## Problem details
Only the lines containing "previous" should appear in the answer, copied from the listing below.

## Provided records

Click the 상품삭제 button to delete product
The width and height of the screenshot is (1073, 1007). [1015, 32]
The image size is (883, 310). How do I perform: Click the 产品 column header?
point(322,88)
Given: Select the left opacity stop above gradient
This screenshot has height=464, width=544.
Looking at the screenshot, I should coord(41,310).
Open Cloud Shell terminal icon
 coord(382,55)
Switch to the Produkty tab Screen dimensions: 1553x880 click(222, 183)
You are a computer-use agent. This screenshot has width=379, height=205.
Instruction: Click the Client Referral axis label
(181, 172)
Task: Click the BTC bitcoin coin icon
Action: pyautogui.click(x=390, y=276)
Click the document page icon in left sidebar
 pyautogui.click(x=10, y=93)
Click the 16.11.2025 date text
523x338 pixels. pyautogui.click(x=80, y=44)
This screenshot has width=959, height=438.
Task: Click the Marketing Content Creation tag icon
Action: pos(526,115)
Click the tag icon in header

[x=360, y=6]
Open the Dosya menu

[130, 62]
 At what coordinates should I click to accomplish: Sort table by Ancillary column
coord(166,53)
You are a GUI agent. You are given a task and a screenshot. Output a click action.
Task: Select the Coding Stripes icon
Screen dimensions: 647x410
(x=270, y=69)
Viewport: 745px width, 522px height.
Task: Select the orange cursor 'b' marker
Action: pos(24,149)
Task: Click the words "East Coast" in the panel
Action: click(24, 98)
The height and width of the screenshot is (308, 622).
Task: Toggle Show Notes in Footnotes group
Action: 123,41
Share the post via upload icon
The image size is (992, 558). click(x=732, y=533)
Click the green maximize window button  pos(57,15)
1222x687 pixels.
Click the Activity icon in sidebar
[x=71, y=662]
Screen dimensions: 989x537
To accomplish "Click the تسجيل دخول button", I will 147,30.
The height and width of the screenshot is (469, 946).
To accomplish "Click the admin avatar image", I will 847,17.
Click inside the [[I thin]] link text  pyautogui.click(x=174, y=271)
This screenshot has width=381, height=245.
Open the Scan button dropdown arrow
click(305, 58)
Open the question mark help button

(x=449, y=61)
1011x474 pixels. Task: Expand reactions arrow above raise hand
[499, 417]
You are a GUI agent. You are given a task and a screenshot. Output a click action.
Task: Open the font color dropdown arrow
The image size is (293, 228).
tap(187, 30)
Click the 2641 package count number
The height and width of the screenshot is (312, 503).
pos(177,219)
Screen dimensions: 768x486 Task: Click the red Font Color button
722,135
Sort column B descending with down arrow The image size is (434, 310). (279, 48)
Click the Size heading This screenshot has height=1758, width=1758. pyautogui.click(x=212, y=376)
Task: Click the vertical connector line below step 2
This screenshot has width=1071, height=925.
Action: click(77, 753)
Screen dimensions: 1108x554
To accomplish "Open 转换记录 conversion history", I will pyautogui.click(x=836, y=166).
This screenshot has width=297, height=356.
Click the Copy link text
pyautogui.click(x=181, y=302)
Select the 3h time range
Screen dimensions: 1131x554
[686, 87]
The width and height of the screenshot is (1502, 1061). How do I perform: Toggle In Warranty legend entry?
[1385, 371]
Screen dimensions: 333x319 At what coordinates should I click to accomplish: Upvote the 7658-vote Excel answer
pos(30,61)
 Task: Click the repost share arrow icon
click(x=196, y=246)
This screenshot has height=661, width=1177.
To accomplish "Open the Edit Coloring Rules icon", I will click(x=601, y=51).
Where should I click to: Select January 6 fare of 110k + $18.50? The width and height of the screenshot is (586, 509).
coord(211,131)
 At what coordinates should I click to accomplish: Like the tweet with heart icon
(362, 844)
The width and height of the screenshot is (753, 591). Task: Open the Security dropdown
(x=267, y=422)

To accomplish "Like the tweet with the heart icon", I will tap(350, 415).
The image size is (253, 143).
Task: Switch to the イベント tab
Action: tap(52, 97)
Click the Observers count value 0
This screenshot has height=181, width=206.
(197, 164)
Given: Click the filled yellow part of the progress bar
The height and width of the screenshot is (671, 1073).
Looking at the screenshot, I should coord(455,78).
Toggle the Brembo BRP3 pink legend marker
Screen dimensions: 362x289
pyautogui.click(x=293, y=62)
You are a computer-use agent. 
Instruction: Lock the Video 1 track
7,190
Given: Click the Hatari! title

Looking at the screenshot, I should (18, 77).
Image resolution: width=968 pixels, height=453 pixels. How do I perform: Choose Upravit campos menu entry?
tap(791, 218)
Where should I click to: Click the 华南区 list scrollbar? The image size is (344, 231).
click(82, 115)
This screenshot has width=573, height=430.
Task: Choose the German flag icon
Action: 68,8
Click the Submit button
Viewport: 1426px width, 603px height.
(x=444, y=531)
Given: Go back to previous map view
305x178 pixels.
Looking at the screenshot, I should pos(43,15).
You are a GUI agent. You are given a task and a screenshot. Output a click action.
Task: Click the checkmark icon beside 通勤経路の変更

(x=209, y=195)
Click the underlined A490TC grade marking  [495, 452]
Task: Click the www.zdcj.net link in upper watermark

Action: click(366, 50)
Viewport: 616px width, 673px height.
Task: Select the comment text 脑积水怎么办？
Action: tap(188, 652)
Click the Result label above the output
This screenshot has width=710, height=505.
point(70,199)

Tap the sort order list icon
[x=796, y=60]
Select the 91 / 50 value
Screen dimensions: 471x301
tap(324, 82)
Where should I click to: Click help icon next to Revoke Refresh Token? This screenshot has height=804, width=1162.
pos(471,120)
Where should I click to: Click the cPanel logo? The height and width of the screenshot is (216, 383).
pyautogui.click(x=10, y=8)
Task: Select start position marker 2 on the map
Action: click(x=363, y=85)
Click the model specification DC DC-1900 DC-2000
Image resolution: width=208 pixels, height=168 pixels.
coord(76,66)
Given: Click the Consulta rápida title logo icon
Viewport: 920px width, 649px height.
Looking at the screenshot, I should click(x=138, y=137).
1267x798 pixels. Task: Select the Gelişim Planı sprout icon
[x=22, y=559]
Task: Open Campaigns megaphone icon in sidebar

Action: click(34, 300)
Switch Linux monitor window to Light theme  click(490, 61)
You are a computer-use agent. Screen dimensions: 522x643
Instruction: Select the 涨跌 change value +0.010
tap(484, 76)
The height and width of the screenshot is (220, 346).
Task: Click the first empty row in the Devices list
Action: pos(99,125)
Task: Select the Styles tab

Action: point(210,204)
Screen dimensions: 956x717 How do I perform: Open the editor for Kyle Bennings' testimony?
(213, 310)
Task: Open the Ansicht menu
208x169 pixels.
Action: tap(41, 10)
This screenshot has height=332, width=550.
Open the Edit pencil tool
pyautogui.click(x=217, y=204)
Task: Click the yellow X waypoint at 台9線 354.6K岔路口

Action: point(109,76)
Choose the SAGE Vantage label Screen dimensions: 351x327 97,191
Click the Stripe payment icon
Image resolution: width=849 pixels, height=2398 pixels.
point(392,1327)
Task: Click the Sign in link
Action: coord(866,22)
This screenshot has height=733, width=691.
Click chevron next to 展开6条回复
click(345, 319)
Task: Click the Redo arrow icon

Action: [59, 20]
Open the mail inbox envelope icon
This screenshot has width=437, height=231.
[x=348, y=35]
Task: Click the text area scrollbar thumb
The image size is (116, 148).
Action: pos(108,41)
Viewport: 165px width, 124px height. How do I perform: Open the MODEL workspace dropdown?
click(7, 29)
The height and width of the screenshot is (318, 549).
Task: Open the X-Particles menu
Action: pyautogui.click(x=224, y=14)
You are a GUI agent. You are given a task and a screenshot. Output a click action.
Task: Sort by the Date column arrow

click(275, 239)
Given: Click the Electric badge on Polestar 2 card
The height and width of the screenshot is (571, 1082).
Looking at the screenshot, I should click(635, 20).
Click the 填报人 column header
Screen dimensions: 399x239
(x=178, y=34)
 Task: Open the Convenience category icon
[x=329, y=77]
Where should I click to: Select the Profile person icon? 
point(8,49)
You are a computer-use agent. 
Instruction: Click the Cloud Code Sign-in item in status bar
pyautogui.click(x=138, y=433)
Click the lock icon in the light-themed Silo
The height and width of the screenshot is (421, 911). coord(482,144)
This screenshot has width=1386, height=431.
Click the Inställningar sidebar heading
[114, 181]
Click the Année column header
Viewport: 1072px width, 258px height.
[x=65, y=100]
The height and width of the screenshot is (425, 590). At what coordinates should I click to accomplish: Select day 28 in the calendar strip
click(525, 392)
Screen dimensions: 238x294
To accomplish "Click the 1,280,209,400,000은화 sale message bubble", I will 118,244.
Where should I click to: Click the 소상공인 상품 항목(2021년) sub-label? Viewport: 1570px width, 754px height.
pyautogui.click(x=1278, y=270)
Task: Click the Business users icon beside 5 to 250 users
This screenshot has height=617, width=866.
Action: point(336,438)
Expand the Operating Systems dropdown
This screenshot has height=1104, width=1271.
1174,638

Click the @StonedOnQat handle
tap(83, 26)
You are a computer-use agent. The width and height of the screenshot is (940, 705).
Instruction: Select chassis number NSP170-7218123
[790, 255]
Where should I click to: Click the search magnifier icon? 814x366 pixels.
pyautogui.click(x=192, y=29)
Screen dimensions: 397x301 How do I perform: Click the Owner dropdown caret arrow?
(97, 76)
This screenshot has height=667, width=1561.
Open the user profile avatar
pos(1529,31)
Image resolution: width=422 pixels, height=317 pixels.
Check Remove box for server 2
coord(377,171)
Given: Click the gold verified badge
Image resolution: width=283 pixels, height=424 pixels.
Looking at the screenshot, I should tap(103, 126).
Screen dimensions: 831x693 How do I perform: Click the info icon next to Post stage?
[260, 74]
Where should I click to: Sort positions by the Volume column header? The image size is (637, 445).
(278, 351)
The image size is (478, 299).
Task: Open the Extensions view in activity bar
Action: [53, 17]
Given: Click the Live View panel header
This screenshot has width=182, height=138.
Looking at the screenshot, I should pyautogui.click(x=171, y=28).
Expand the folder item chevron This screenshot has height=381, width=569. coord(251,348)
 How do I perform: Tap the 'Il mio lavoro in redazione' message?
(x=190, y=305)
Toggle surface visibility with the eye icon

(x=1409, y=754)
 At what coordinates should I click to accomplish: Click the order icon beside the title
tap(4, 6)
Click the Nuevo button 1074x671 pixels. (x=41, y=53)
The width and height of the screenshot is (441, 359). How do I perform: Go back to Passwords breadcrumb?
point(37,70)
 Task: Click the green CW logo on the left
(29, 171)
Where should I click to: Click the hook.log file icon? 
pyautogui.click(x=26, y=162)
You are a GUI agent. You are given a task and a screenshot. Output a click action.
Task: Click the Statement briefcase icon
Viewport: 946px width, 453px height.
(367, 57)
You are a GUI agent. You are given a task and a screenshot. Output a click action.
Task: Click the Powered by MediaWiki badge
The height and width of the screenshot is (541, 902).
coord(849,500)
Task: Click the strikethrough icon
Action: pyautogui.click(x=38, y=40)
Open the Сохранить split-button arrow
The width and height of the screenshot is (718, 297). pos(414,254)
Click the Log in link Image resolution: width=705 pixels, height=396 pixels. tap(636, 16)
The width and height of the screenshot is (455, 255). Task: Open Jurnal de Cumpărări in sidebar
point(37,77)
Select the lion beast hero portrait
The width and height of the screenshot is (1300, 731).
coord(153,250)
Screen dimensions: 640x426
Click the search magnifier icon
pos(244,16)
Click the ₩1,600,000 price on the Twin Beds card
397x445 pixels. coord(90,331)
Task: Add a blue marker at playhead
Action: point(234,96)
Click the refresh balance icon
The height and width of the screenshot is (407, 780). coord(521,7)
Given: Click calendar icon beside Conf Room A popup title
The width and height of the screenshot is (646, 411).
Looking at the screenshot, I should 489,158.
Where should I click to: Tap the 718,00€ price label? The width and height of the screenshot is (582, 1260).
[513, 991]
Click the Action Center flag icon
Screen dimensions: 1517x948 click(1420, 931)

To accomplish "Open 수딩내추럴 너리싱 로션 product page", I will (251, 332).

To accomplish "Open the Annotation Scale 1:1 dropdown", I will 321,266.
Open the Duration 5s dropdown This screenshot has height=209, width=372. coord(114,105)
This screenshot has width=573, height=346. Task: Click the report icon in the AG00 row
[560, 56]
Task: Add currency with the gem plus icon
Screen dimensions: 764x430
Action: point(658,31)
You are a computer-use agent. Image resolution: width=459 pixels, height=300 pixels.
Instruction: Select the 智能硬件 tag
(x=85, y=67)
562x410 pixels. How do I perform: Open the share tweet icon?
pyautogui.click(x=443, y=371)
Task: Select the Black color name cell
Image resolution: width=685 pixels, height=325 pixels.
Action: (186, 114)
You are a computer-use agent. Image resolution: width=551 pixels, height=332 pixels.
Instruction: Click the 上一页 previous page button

## Task result
Given: Go back to previous map view
Instruction: Click the 上一页 previous page button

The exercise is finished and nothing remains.